Back in 2012, Penn returned from the sidelines to fight Rory MacDonald at 170 pounds. A year-and-a-half later, he emerged from another hiatus to challenge Frankie Edgar down at 145 pounds. Both attempts yielded disastrous results, but Penn is taking another crack at 145 pounds at UFC Fight Night 103. And with a year of preparation under his belt, as well as the experience of having made the cut to featherweight once before, Penn is confident that, for the first time in a long time, he has given himself the best chance to succeed.
“I’m more disciplined,” Penn said. “Right now I’m 153 pounds and just hanging out. I’ve been walking around for the last two months at 156. I’ve been under 160 all year though, so it’s been good. I like being lean. Man, some people were sending me some old pictures last night, and man, I was heavy. Back in my middleweight days and stuff. But yeah, I’m enjoying it. I’ve enjoyed being in shape this year.”
Penn’s ironclad confidence notwithstanding, it is hard to overlook the reality that more than six years have passed since this living legend last tasted victory in a cagefight. Heck, nearly five have passed since Penn even looked relatively competitive.
That all leads back to the question Penn has faced countless times since this final journey started: Why come back?

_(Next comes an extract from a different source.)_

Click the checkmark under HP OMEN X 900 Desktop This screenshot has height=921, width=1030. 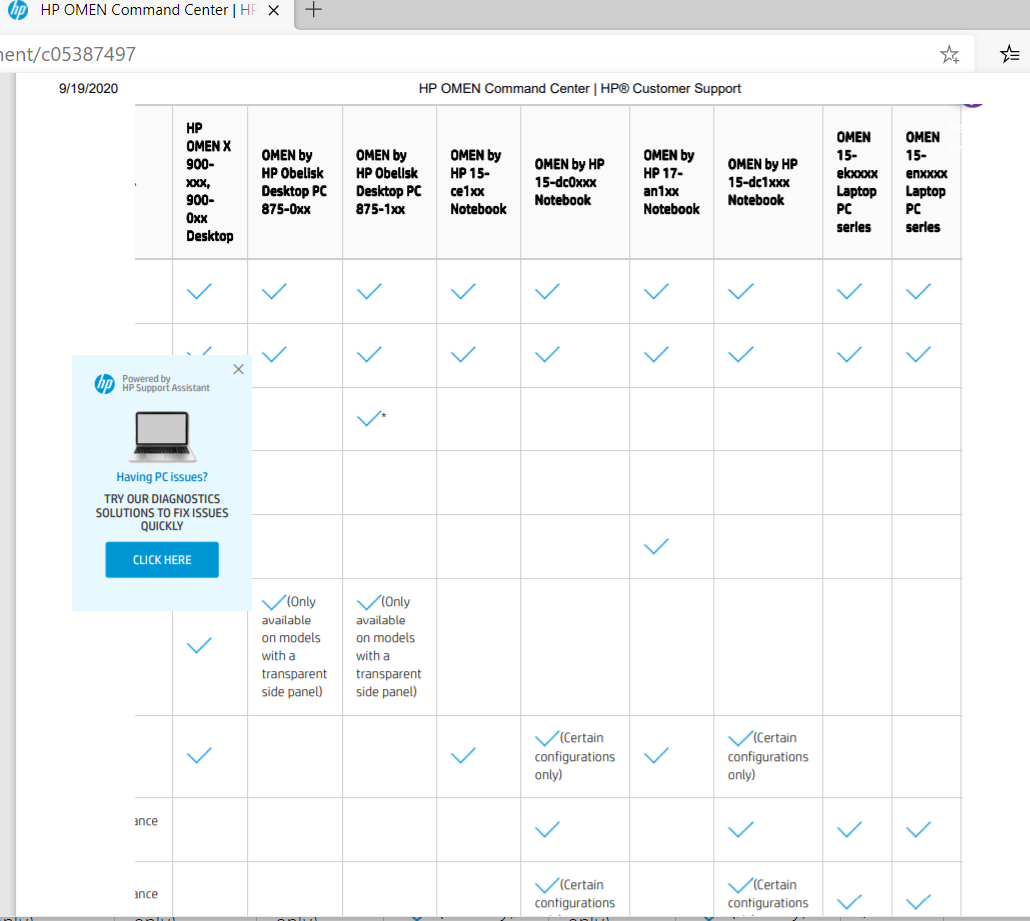(198, 291)
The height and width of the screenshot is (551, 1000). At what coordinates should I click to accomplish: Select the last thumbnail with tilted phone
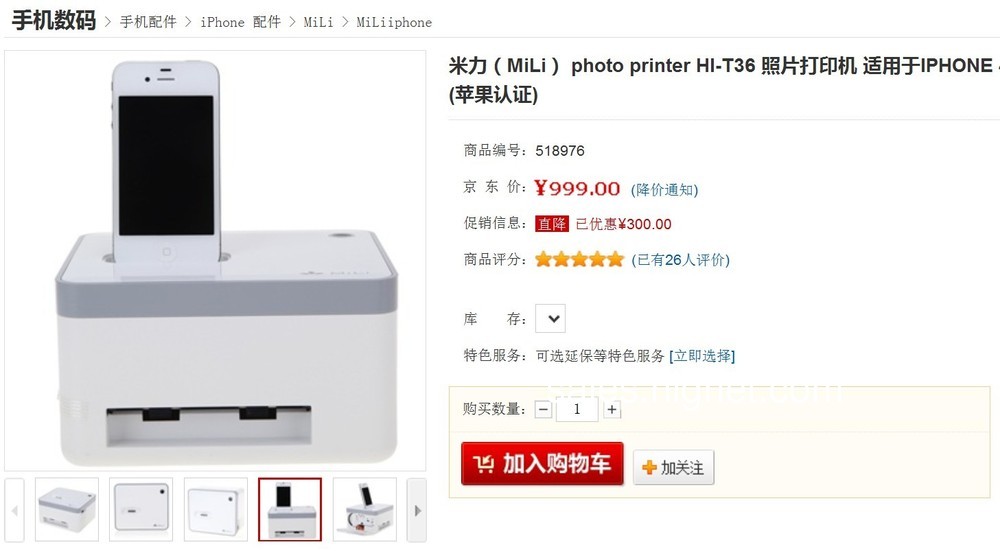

Why put yourself through all of this pain and stress? What is all of this for? Penn admits he doesn’t have much of a good answer to those questions, other than the fact that this is just who he is and this is just what he does. That, and the fact that he just couldn’t live with himself if he let Father Time pass him by without at least giving it one last good try.
“What’s still driving me is I want to just keep getting better,” Penn said. “I love martial arts. I love everything about it. Definitely, the third title is also 100 percent driving me — getting those three titles in three different weight classes, that would just be an awesome accomplishment for myself, and then I could probably get some sleep at night. That is my driving factor.
“But man, it’s more than that. I just love it. I love fighting. I love the competition. I love the struggle. That’s what it is, man. It’s a struggle, and I love it.”